Standards-Based - The Institute follows the K-12 standards set by such groups as the United States Department of Education, the National Academy of Sciences, the International Society for Technology in Education, the National Council of Teachers of Mathematics, the National Council of Teachers of English and the National Center for History in the Schools. It is critical to prepare teachers in the effective use of technology to support reform-minded teaching objectives such as interdisciplinary learning and real-world problem-solving. NTTI's master teachers work with their core state and local curricula at each grade level, starting with the basics and moving through advanced levels of study. NTTI participants learn to use video and Internet resources to explain, motivate, reinforce and reach students' different learning styles as they grapple with various curriculum concepts.

Partnerships - NTTI also emphasizes the importance of partnerships between the public television station and the educational leadership in its state and community. Many NTTI sites have created strong partnerships with their state departments of higher education, with colleges of education at local universities in their regions and with local or state chapters of teacher professional organizations.

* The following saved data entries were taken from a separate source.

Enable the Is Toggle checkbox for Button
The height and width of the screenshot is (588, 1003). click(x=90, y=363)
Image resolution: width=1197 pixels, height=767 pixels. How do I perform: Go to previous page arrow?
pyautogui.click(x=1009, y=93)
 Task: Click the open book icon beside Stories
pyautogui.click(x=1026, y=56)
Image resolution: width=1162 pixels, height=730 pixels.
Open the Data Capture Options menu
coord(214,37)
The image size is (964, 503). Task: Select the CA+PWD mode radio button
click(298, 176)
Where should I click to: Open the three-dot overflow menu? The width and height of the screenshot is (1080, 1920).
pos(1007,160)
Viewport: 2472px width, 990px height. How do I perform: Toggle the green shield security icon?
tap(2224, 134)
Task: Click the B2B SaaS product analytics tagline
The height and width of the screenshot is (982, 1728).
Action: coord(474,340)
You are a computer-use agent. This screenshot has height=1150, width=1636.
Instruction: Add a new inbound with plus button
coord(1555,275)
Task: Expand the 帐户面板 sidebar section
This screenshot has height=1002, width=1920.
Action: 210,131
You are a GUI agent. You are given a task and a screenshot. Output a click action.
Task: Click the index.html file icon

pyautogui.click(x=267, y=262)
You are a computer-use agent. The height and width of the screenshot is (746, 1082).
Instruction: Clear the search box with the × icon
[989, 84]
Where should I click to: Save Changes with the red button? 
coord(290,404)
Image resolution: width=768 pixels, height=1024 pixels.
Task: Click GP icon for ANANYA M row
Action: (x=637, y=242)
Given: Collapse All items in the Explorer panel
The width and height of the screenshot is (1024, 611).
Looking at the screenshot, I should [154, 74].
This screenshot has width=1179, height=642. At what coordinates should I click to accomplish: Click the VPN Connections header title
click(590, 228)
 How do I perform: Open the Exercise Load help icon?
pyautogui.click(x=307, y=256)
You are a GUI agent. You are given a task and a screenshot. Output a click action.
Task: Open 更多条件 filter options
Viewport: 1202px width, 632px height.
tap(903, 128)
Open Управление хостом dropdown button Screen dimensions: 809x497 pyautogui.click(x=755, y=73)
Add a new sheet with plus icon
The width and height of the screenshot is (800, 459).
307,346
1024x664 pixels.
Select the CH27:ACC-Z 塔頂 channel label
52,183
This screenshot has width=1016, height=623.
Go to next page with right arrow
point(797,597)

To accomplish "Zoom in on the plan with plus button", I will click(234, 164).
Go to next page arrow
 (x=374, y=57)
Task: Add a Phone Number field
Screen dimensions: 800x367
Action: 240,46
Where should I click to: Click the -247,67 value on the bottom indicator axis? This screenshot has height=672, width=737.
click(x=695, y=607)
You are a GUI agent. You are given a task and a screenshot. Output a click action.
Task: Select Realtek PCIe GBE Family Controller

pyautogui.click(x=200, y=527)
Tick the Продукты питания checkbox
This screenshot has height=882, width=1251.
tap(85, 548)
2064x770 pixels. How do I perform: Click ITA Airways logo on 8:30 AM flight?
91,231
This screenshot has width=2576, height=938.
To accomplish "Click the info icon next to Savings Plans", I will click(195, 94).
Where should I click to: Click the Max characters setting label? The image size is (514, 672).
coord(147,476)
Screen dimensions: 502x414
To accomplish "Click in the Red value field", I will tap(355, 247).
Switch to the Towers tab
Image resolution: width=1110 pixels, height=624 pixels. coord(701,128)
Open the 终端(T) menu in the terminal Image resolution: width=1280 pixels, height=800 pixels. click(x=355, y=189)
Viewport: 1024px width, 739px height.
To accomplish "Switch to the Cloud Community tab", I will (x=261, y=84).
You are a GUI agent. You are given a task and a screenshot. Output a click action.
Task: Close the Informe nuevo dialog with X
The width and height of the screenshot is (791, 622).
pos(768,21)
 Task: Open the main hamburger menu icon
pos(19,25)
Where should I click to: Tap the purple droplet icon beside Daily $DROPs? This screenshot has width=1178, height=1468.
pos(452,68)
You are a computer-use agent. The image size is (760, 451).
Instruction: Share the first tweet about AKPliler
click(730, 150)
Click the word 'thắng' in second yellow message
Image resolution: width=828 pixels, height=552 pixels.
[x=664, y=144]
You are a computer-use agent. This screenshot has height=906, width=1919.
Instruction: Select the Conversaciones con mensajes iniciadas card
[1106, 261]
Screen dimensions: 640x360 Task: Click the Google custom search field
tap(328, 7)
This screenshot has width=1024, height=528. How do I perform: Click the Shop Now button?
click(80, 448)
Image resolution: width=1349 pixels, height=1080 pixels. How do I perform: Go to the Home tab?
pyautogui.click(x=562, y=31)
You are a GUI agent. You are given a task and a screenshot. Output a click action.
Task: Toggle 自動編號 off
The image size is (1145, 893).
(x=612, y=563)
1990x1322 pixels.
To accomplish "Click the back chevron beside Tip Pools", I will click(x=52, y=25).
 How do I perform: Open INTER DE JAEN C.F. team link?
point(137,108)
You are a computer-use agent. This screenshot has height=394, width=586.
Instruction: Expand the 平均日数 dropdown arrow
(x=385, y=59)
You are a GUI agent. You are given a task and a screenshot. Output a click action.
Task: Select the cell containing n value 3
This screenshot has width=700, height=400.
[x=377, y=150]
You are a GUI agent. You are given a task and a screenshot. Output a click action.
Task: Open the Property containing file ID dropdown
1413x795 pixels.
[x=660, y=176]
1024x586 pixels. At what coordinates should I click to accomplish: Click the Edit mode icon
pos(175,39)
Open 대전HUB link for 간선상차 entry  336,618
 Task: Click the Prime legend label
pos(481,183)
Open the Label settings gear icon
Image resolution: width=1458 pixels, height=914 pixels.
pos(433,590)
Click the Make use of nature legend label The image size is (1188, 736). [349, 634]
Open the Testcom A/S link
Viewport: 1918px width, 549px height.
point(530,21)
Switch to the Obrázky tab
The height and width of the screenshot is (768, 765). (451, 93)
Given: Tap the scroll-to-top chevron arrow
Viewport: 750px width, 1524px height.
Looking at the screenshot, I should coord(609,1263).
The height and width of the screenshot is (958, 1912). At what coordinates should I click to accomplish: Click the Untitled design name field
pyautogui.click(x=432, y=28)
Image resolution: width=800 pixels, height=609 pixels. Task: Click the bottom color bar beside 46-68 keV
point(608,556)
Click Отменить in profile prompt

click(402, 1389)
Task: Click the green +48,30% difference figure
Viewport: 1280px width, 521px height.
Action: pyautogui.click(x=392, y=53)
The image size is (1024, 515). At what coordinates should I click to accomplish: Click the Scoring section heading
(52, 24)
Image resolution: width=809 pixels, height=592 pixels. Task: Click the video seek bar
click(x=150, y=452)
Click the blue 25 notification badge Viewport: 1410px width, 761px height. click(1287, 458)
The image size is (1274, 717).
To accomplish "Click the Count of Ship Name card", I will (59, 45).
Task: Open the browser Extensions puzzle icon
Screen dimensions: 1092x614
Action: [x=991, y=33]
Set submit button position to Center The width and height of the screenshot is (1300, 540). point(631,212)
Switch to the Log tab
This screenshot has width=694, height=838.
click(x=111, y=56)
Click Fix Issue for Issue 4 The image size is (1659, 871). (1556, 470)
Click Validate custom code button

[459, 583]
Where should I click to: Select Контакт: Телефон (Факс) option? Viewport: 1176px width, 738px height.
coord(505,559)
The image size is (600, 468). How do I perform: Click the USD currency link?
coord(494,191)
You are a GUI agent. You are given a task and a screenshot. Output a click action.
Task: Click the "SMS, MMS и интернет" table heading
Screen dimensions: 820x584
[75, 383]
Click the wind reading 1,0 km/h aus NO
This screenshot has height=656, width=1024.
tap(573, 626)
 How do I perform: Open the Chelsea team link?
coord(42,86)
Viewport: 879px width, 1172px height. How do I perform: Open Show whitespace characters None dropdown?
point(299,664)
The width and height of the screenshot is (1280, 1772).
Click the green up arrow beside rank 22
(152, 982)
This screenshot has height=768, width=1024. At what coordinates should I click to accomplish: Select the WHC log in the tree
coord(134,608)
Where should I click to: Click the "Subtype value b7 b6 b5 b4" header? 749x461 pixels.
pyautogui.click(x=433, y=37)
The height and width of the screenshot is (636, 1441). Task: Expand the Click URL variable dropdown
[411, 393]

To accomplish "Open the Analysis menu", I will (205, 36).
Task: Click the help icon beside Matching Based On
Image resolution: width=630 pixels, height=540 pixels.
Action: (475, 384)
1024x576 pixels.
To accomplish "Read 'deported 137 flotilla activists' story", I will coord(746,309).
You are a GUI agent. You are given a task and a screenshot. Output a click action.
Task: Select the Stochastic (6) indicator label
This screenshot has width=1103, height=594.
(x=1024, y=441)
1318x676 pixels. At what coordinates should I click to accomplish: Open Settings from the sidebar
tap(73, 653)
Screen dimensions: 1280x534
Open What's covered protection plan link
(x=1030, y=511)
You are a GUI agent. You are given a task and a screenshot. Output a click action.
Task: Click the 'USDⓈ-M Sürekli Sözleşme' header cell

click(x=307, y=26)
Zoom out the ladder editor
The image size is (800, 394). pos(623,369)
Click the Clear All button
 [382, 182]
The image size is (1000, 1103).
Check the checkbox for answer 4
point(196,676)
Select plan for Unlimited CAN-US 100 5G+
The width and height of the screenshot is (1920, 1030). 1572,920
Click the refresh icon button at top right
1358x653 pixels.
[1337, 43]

Turnkey Training is also a cornerstone of the project. Each Institute's participants graduate from their local NTTI armed with a new methodology and NTTI resources full of lesson plans created by master teachers, as well as other technology resource materials. Many NTTI graduates continue to serve as liaisons between their local station and area educators by returning to their schools and districts to train colleagues, exponentially impacting many more educators. Beyond the thousands of educators attending these NTTI workshops, the project reaches thousands of additional teachers through a range of projects and services.

Results - A multi-instrument evaluation designed by Columbia University's Teachers College has been an important part of an ongoing analysis of the Institute's effectiveness. Consistent evaluation findings show that NTTI's methodology increases students' interest and performance and attending teachers' professionalism:

  • 90 percent of the teachers said their students learned and retained more when video was used in the lesson.
  • 85 percent found that students were more engaged in subjects when instructional television was part of the curriculum.
  • 80 percent believed the Institute's methods have significantly improved their classroom instruction.
  • In keeping with the project's turnkey training mission, 94 percent of Institute participants shared information and materials with other teachers while 70 percent went on to formally conduct hands-on training in their schools and districts.

Reaching Thousands of Teachers Nationwide - To reach as many educators as possible, NTTI has developed a range of training tools to support program graduates and those teachers unable to attend an Institute. These include: a professional development CD-ROM, lesson compilation books and NTTI Online at http://www.thirteen.org/edonline/ntti, providing information about the project, its sites, services, strategies and a searchable lesson database of over 200 K-12 lessons.

Thanks to NTTI's ongoing efforts, thousands of educators across the country are using video and technology to transport their students into the 21st century. Teachers are using video as a magic carpet out of the classroom into the middle of a rain forest to learn about biomes, into a computer animation to illustrate cosines and onto a rocket ship to the moon to teach the physics of thrust and gravity. As one master teacher put it, "Unless students are plugged into appropriate uses of technology, they will be unplugged from their futures."